I am no expert but here are some basic pointers that help me to successfully implement homeschooling for my very young. I think it may be helpful for those who are just starting out and with very young kids- I hope. :)
1) Home learning corner
First and foremost, designate a corner specifically for home learning. This is where you keep & display all your educational materials. You want your child to associate learning with this corner and nothing else. Such that whenever she is in this area, she knows it is time for learning and nothing else. At best try not to use a common area i.e dining table for home learning because you want the child to understand it is time to learn not to eat or play.
Also, as far as possible ensure that this corner is kept separated (read: FAR FAR AWAY) from where the toys are. You want your child to focus on home learning and not be distracted with the toys.

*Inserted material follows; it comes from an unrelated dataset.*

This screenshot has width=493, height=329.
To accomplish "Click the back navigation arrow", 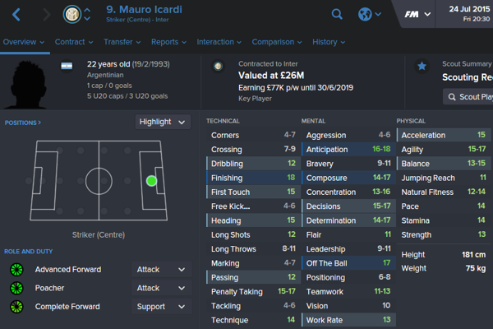I will coord(17,14).
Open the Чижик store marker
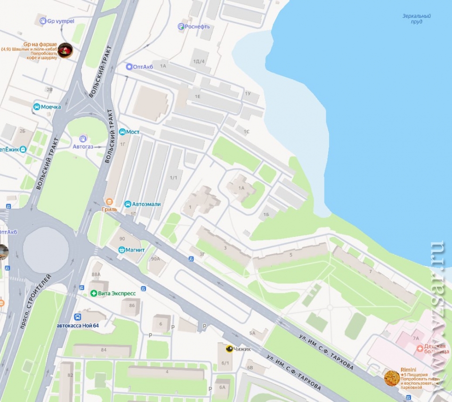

Like most, I don't have the luxury of space. So I have a home learning shelf in the kid's bedroom. On this shelf, i store and display all the learning materials. When we approach this shelf, Doll understands full well that it is time for learning. She is there not there to play, sleep or eat but learn.
2) Set a routine
Just like nap/bed times, meals etc, set a routine in your day for home learning. I am not saying set a fix time like 12.00pm, but set the flow of events fix in your day to day. For instance, Doll knows that we do home learning after her lunch. She knows the drill so well that she will automatically ask to go to our learning shelf after her meal even when I don't lead her there.
3) Be consistent
Once you have set your heart and mind to it, make certain you are consistent with it at the same time, same place. Of course, there will be days when you or your child will feel off- that's okay. It's better to stay off track when either of you is feeling wonky than to force everyone to do it & be unhappy. But in general, be consistent as far as possible- just like sleep training! HA!

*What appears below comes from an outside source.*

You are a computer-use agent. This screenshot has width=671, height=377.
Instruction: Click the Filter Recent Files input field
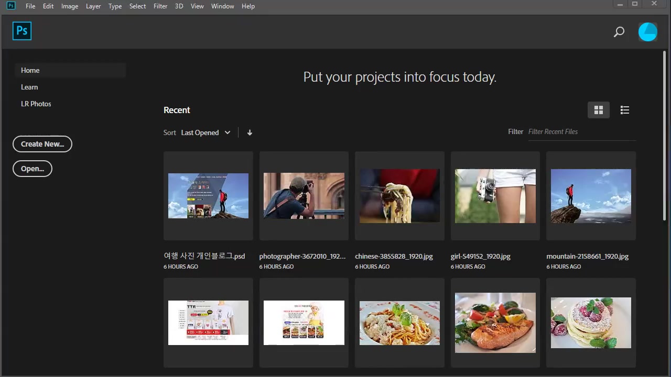pos(581,132)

4) Name your learning session
When I first started, I always yelp excitedly 'DO WORK TIME!' (yes, it lacks of creativity and sounds super boring but ah well) and lead the kids to the shelf. Over time, they understood that when I say 'Do work time', they are to proceed to our learning shelf. Think of it like a school bell.
5) Have low expectations
Keep in mind that young kids have short attention span. Say that 1000 times before you start the lesson! Don't enter into the lesson thinking they will sit still, listen and follow your instructions to the T. In fact, do EXPECT and be prepared that they will do just the opposite. For one, don't prepare hefty lessons- make sure the concepts can be put across to them in a clear, concise and quick manner. Personally, I think our home learning is more than successful if we accomplish just 15 minutes with doll!
6) Be prepared to stop
Montessori's rule is be prepared to stop when the child shows no interest in the lesson. You want your child to be in a joyful state of mind when doing work not feeling like she is being forced into it. Also, always end the lessons when her interest level is still high. Don't wait for her to feel bored or tired to end the lesson. You want her to remember learning is fun and make her want to come back for more.
7) Follow her interest
The rule of thumb is prepare lessons that are skewed towards her interest. You can offer her to try something new but if she declines, respect that. Don't force it on her no matter how many hours and sleepless nights you have put in to prepare that lesson.

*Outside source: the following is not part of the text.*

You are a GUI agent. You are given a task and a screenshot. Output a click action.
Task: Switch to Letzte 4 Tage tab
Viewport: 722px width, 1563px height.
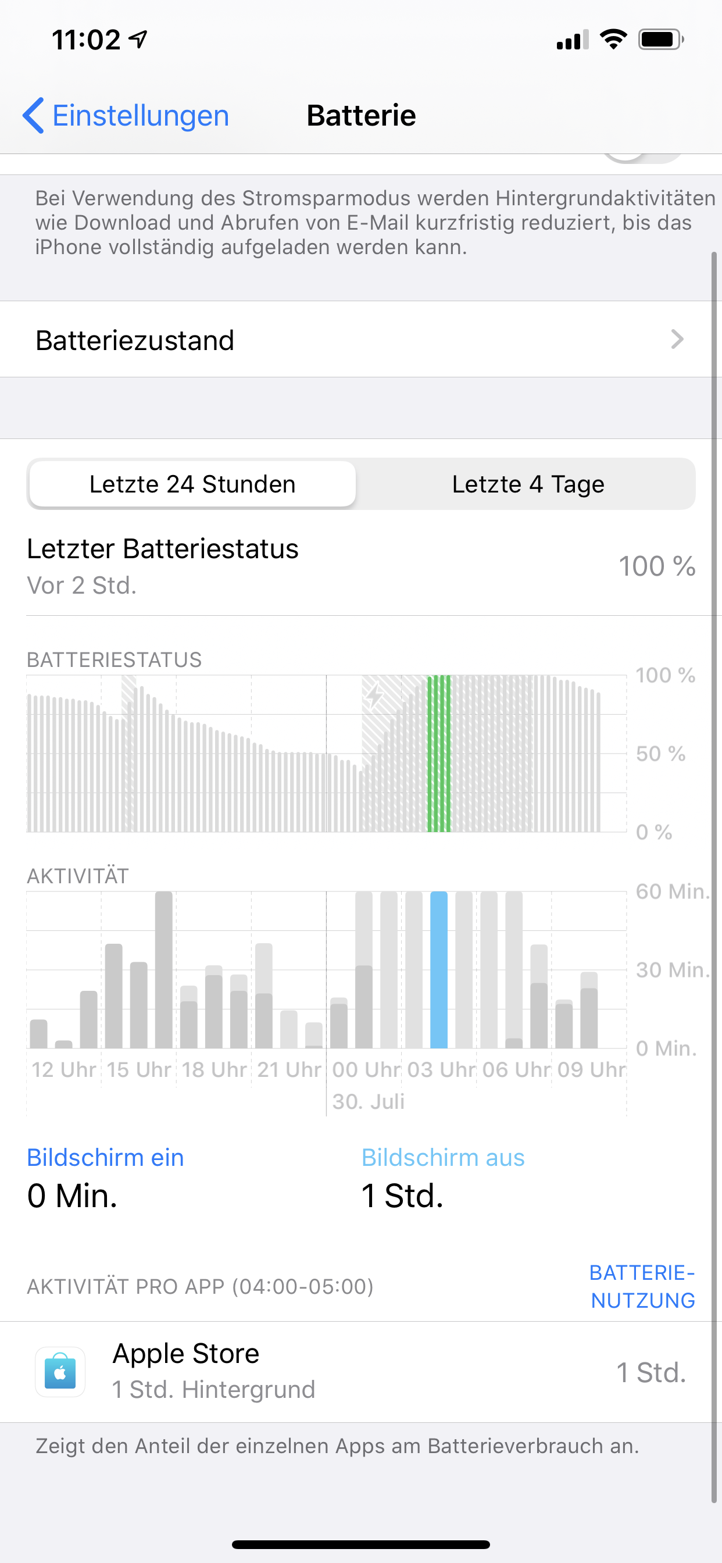click(x=528, y=484)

During our first few lessons, I purportedly gave her activities that I knew would make her squeal in delight. I wanted her to think that home learning is so much fun so that she will be attracted back to the shelf.
Once these are in place, the rest of the journey would be relatively easy. At this point, I rarely need to negotiate, bribe or convince her to attend my home lessons. It is a breeze. In a nutshell, make home learning into a habit and fun!